- [Exercise requirements]
The response should repeat word for word every line below from the one with "This screenshot has height=290, width=464." to the one with "Screen dimensions: 1094x854", inclusive, and nothing else; leave pictures out.

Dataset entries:
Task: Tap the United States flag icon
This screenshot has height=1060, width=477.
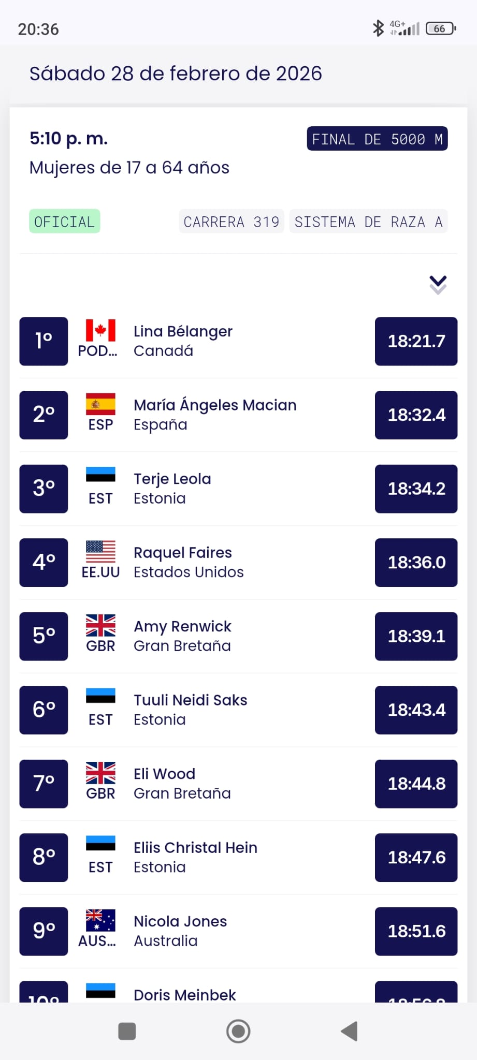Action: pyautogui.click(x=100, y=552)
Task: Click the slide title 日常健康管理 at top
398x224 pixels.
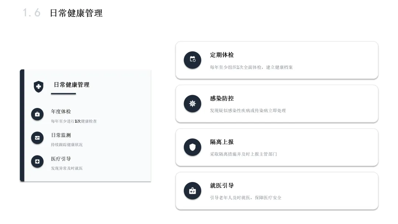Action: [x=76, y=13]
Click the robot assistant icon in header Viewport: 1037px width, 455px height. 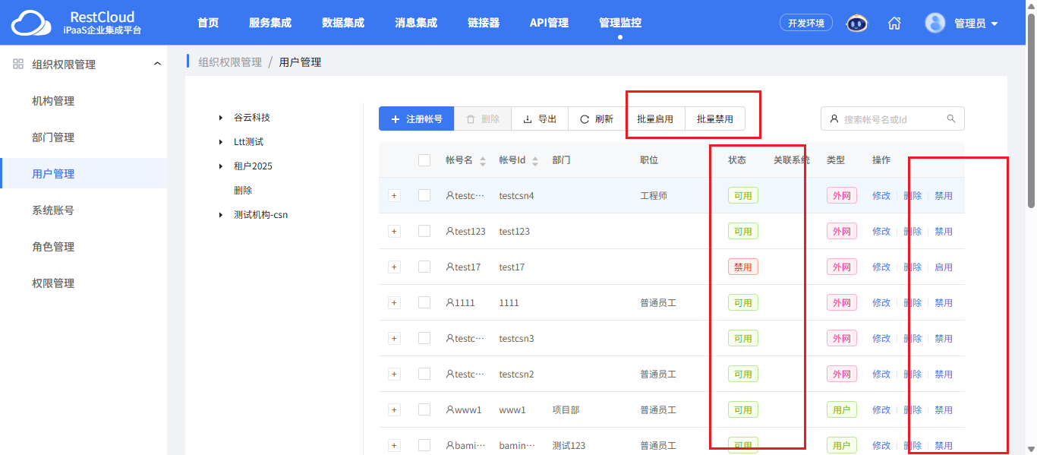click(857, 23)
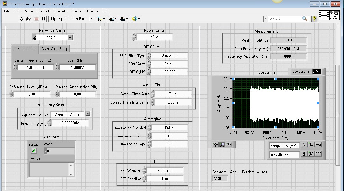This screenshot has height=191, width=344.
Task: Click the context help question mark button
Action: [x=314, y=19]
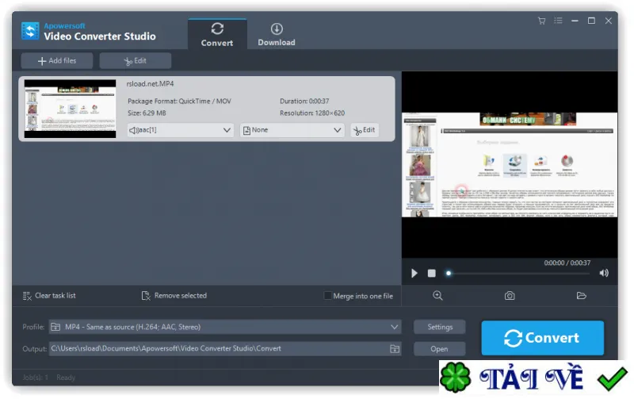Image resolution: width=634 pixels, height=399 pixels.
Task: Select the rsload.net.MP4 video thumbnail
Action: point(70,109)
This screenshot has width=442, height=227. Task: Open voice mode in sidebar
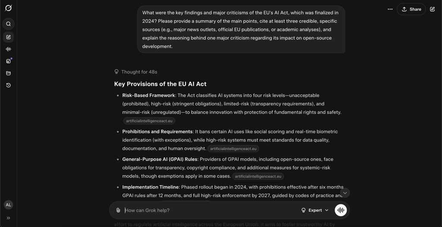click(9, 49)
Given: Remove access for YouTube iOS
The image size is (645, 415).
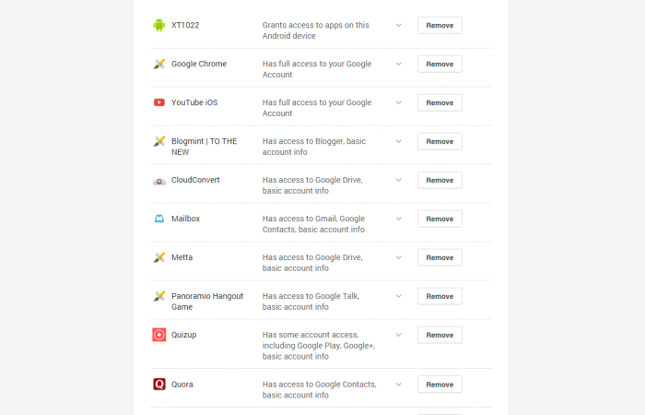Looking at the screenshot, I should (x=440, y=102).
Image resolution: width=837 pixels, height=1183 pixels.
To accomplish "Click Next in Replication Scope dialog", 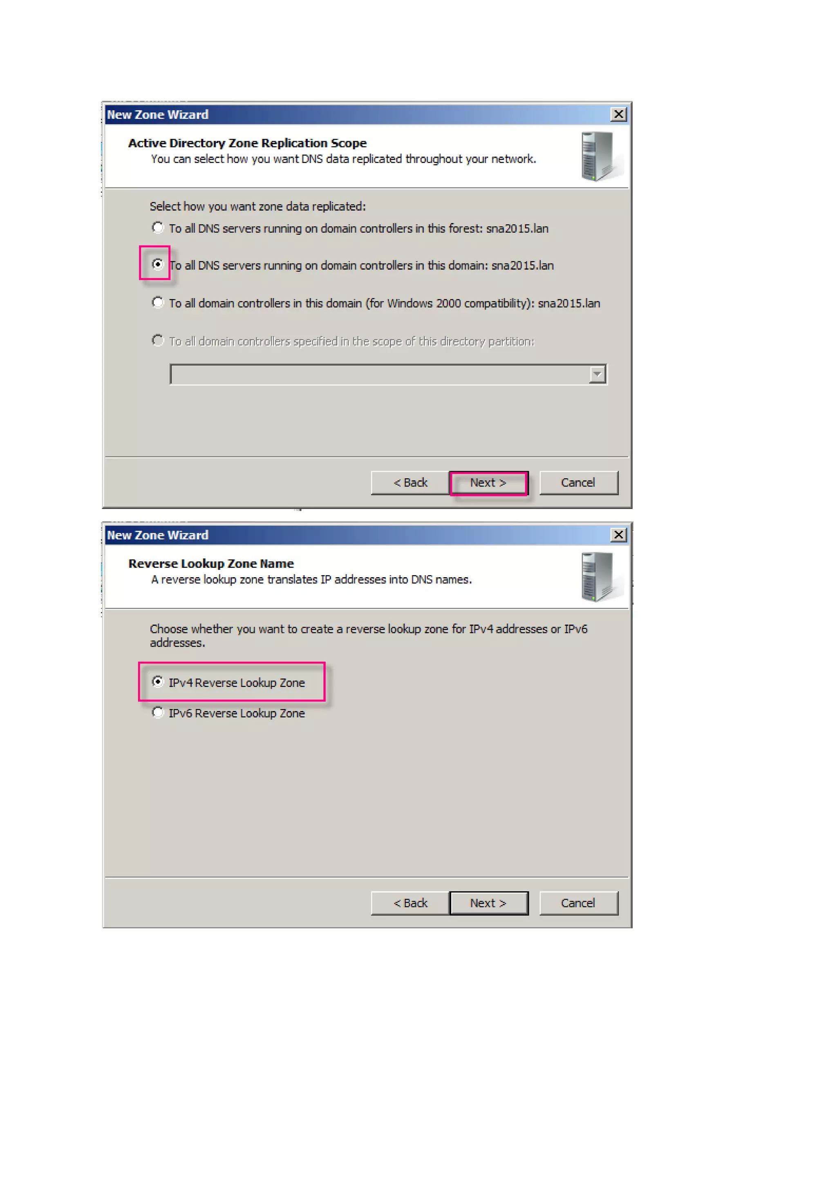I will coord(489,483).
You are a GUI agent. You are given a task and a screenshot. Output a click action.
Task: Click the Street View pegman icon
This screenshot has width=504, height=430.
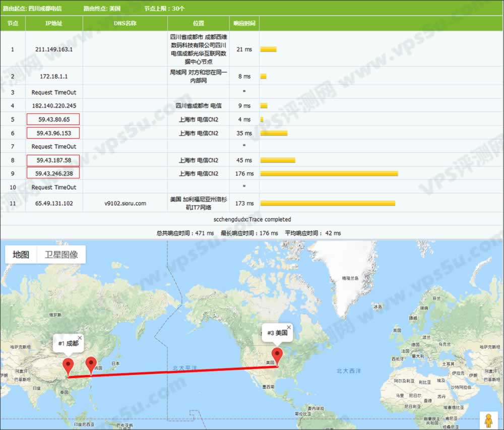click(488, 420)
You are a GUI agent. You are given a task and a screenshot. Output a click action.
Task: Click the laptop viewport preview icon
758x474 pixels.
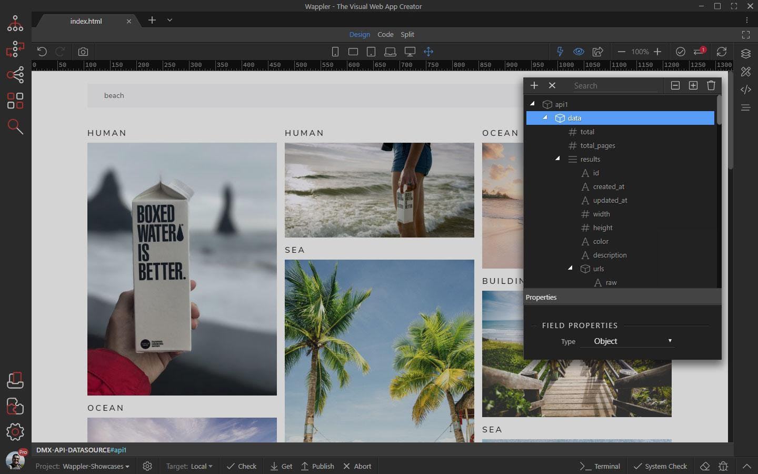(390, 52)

* * *

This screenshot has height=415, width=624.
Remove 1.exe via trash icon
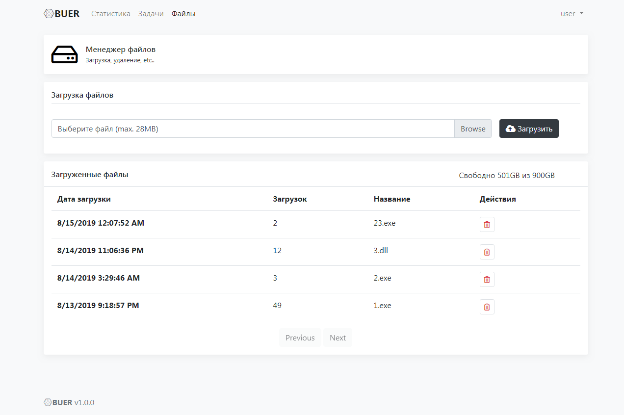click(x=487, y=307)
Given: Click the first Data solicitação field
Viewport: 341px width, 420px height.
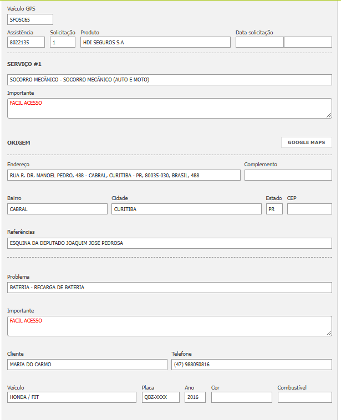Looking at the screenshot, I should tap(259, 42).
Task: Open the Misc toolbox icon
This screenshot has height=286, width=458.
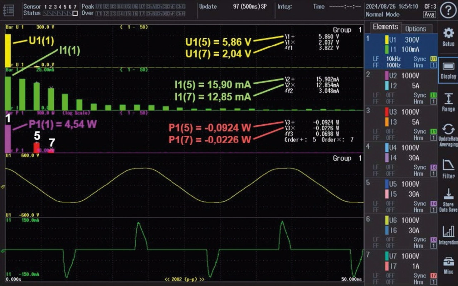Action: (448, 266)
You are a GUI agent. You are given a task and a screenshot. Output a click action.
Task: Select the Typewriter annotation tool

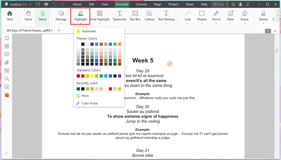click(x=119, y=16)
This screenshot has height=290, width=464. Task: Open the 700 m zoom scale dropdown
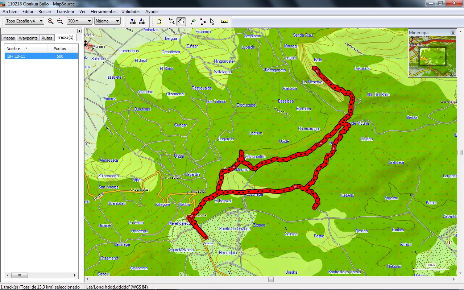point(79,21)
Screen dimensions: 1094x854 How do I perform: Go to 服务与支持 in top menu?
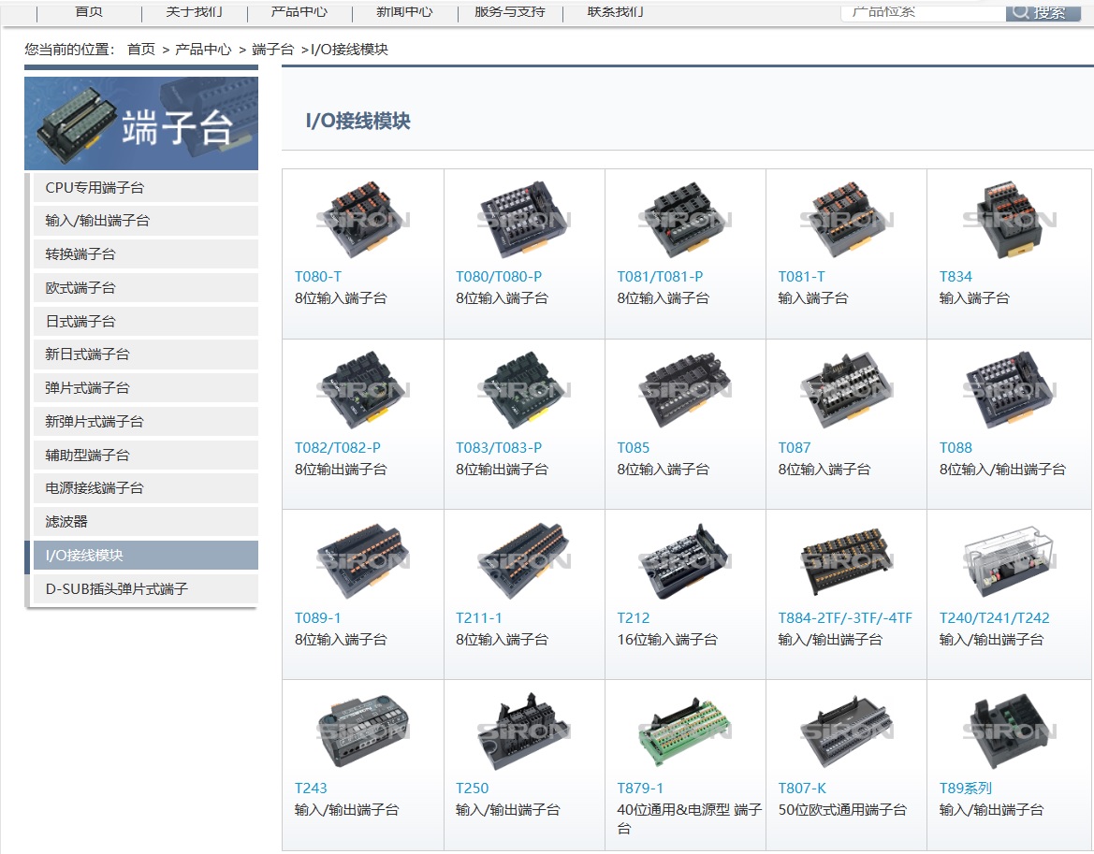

- [Exercise result]
This screenshot has height=290, width=464. Task: Open the 700 m zoom scale dropdown
point(79,21)
Screen dimensions: 1094x854 How do I perform: Go to 服务与支持 in top menu?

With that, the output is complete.